EXERCISE TASK: Please reproduce, unchanged, the entries from the line containing "Viewport: 821px width, 412px height." through the line containing "pyautogui.click(x=186, y=80)", both included.

EXTRACTED DATA:
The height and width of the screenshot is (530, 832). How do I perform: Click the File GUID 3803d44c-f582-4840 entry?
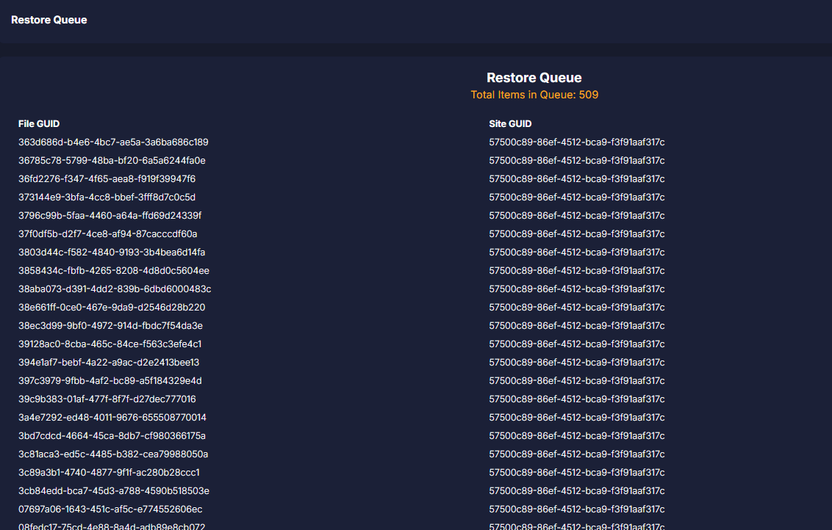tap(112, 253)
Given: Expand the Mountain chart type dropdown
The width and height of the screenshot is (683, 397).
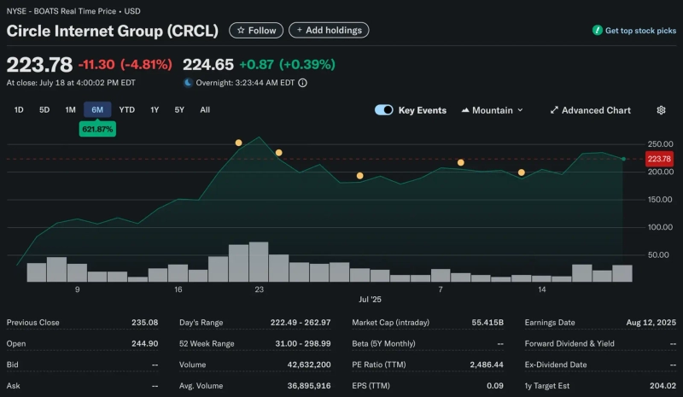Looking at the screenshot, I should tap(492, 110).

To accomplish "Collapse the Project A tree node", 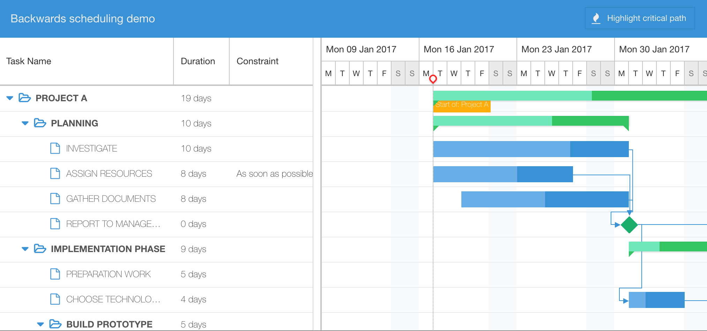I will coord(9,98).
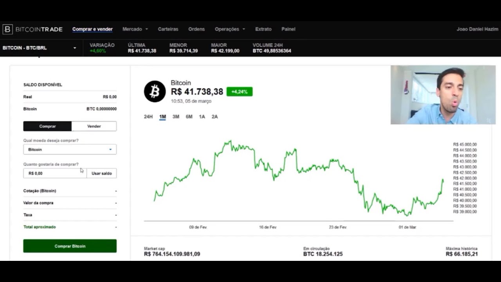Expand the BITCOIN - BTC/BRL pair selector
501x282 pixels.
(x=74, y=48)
* * *
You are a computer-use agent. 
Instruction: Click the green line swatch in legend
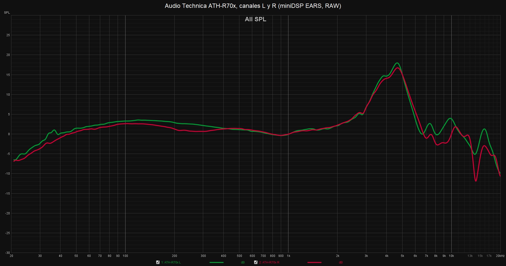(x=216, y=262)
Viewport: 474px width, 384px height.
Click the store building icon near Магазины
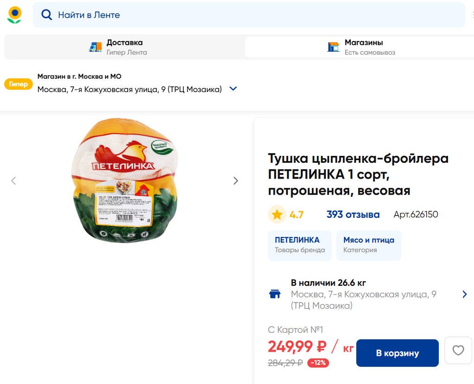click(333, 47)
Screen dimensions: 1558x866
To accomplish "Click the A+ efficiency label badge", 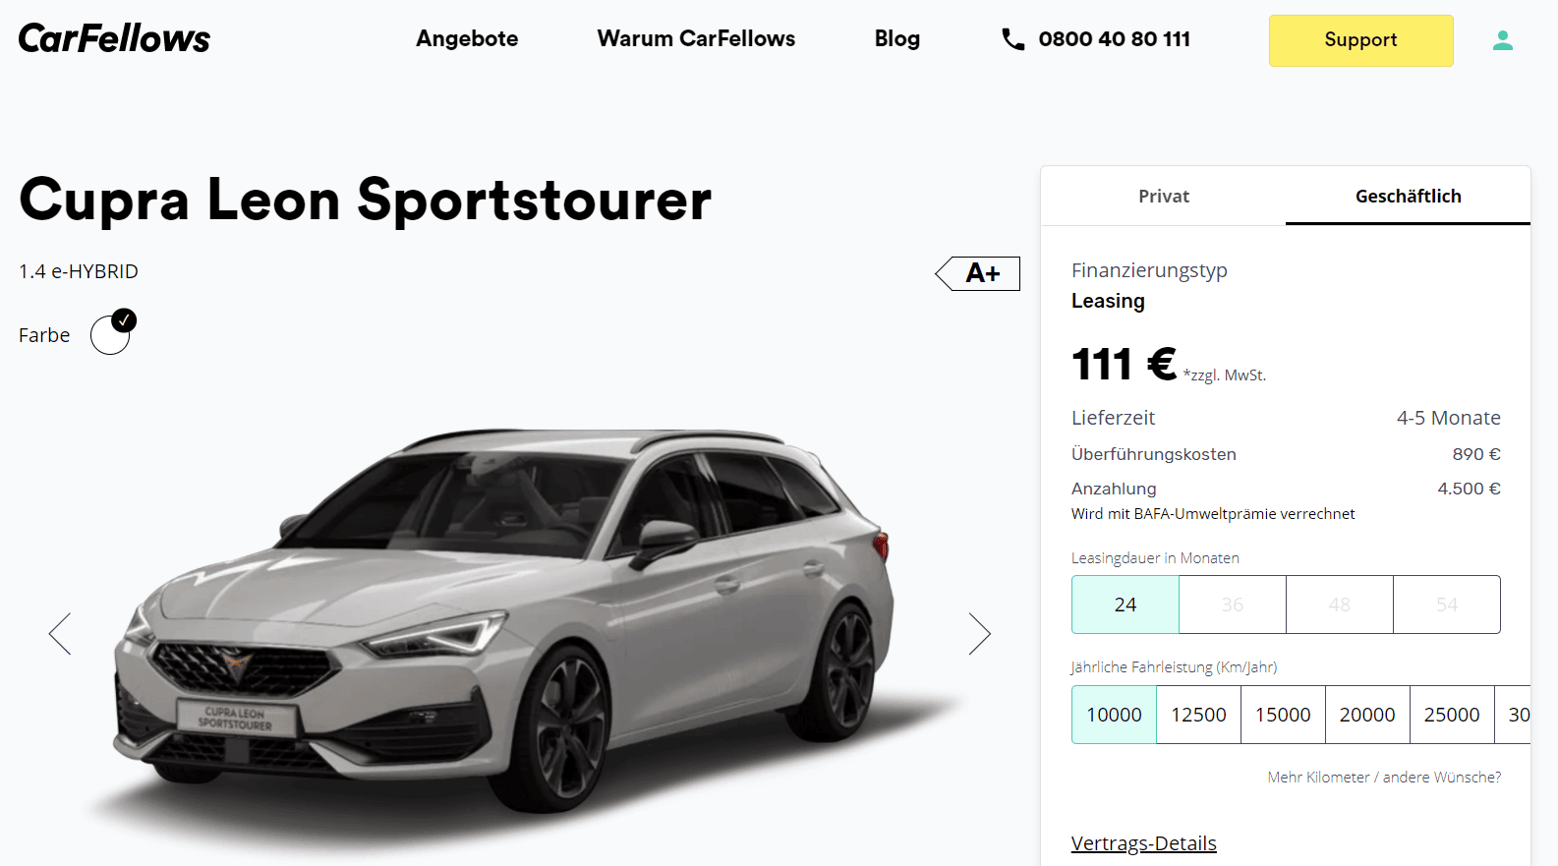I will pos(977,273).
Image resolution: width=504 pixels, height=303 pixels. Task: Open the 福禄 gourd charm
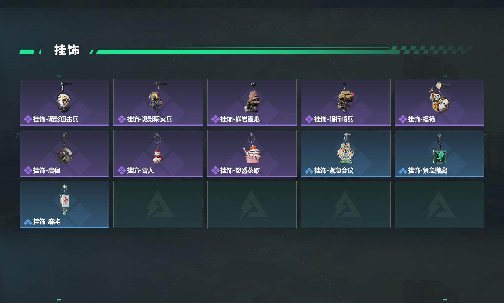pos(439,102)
...
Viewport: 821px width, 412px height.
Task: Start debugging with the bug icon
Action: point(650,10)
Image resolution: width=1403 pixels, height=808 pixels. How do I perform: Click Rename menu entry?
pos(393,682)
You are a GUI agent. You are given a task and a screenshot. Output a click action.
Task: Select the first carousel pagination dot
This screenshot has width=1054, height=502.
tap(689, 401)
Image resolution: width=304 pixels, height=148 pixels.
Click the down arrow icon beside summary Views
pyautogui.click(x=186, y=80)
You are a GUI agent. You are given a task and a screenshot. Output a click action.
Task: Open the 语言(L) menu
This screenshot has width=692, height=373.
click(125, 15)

FINAL RESULT:
Viewport: 821px width, 412px height.
Task: Start debugging with the bug icon
Action: point(650,10)
Image resolution: width=1403 pixels, height=808 pixels. How do I perform: Click Rename menu entry?
pos(393,682)
You are a GUI agent. You are given a task and a screenshot. Output a click action.
Task: Select the first carousel pagination dot
This screenshot has width=1054, height=502.
tap(689, 401)
Image resolution: width=304 pixels, height=148 pixels.
Click the down arrow icon beside summary Views
pyautogui.click(x=186, y=80)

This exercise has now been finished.